Alterazione dei principi di concorrenza nell'assegnare gli appalti. Lievitazione eccessiva dei costi in corso d'opera. Vicende giudiziarie relative alla gestione delle gare. Non esce per niente bene Expo 2015 dal passaggio sotto la lente della Corte dei conti. I magistrati contabili infatti, nell'analizzare l'ultimo bilancio della società, evidenziano diversi problemi nella gestione dell'Esposizione universale. Che si aggiungono, o in alcuni casi si sovrappongono, ai nodi finiti nelle inchieste della Procura sull'assegnazione dei lavori. Una in particolare, quella sul cantiere della Piastra affidato alla Mantovani con un ribasso monstre, ha coinvolto dopo l'avocazione da parte della Procura generale anche il sindaco Giuseppe Sala.

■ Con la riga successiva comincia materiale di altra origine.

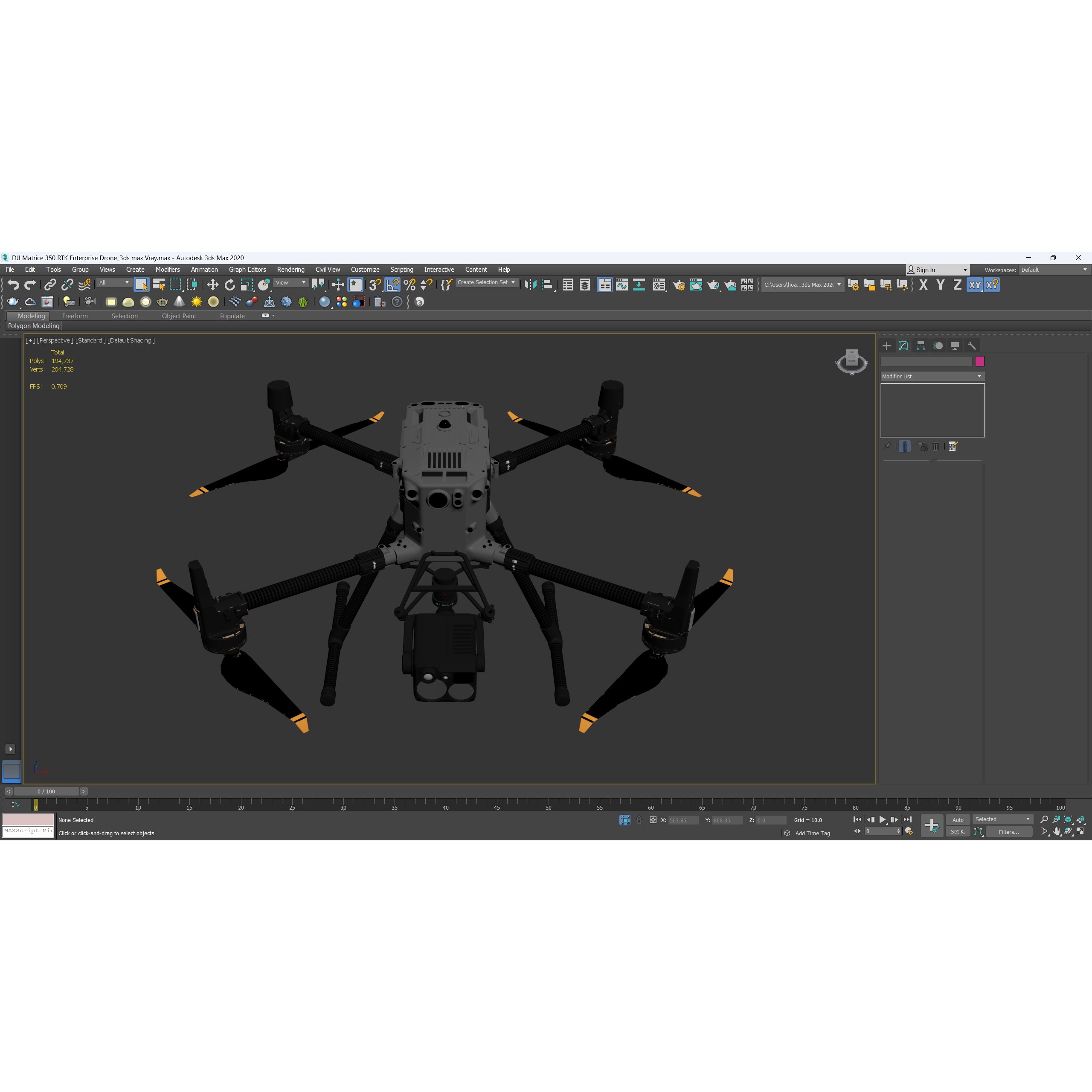Select the Select and Rotate tool
The image size is (1092, 1092).
coord(229,285)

Sono tre i fronti su cui la Corte dei conti fa le pulci all'ultimo bilancio di Expo, il più importante perché è quello dell'anno in cui si è tenuta la manifestazione. Le toghe sottolineano appunto come «le maggiori criticità riferibili alla realizzazione della manifestazione possono rinvenirsi principalmente in tre ambiti». Prima di tutto «l'alterazione del principio della concorrenza in molti appalti affidati pur se in fattispecie di affidamento diretto previste dal Codice dei contratti pubblici oppure rientranti nell'ambito del sistema derogatorio previsto per l'Expo». Poi i «maggiori costi di lavori e servizi»: le molte varianti in corso d'opera «hanno moltiplicato i costi dei principali appalti». Infine proprio le «vicende giudiziarie penali relative alla gestione di alcuni appalti».

I magistrati parlano di «carenze strategiche» e di «disfunzioni», puntando il dito contro la governance ma anche contro gli «effetti distorsivi sulle ordinarie regole della concorrenza, causati dall'urgenza nella realizzazione dei lavori e dei servizi necessari alla realizzazione del Sito espositivo». Spiega ancora la Corte: «Vengono rilevate criticità derivanti dalla difficoltosa fase di start up della società con particolare riferimento alle numerose modifiche normative intervenute con i decreti attuativi dal 2008 al 2010, circa il riparto dei finanziamenti e delle opere, ed ai rapporti con la società Arexpo, oltre che dal mancato apporto finanziario di due soci, coperto solo in parte da rifinanziamenti». Si tratta di Provincia di Milano e Camera di commercio, il cui mancato contributo ha pesato sul patrimonio per 66 milioni di euro. In totale però i costi aggiuntivi pagati dalla società con risorse proprie ammontano a 102,2 milioni e comprendono l'innalzamento dei livelli di sicurezza (14,1 milioni), il programma volontari (7,1 milioni) e il parcheggio di Cascina Merlata (15 milioni). I magistrati riconoscono l'eccezionalità dei problemi affrontati da Expo 2015, ma non la considerano sufficiente a giustificare una tale lievitazione delle spese. Le cause: «Gli effetti di una programmazione non del tutto attendibile, anche quale naturale conseguenza di una normativa in continua evoluzione, e la compresenza di numerosissimi cantieri nel sito spesso interferenti tra loro». Non solo: «Le difficoltà operative intervenute per i continui imprevisti verificatisi in un'area non adeguatamente esplorata dalla stazione appaltante», proprio per l'urgenza.

Sul fronte dei numeri la società ha chiuso il bilancio d'esercizio 2015 con ricavi per 740 milioni, di cui 218 milioni derivati da sponsorizzazioni, con 21,5 milioni di biglietti venduti. Il patrimonio netto è positivo per 30,7 milioni, in calo del 34,4 per cento sul 2014 a causa delle perdite accumulate.

Dal punto di vista operativo, concludono i magistrati contabili, «l'esercizio 2015 si è chiuso con una perdita di 23,8 milioni, sensibilmente inferiore rispetto a quella verificatasi nel 2014, di oltre 45 milioni, ma che riflette - appunto - le originarie carenze strategiche e le disfunzioni».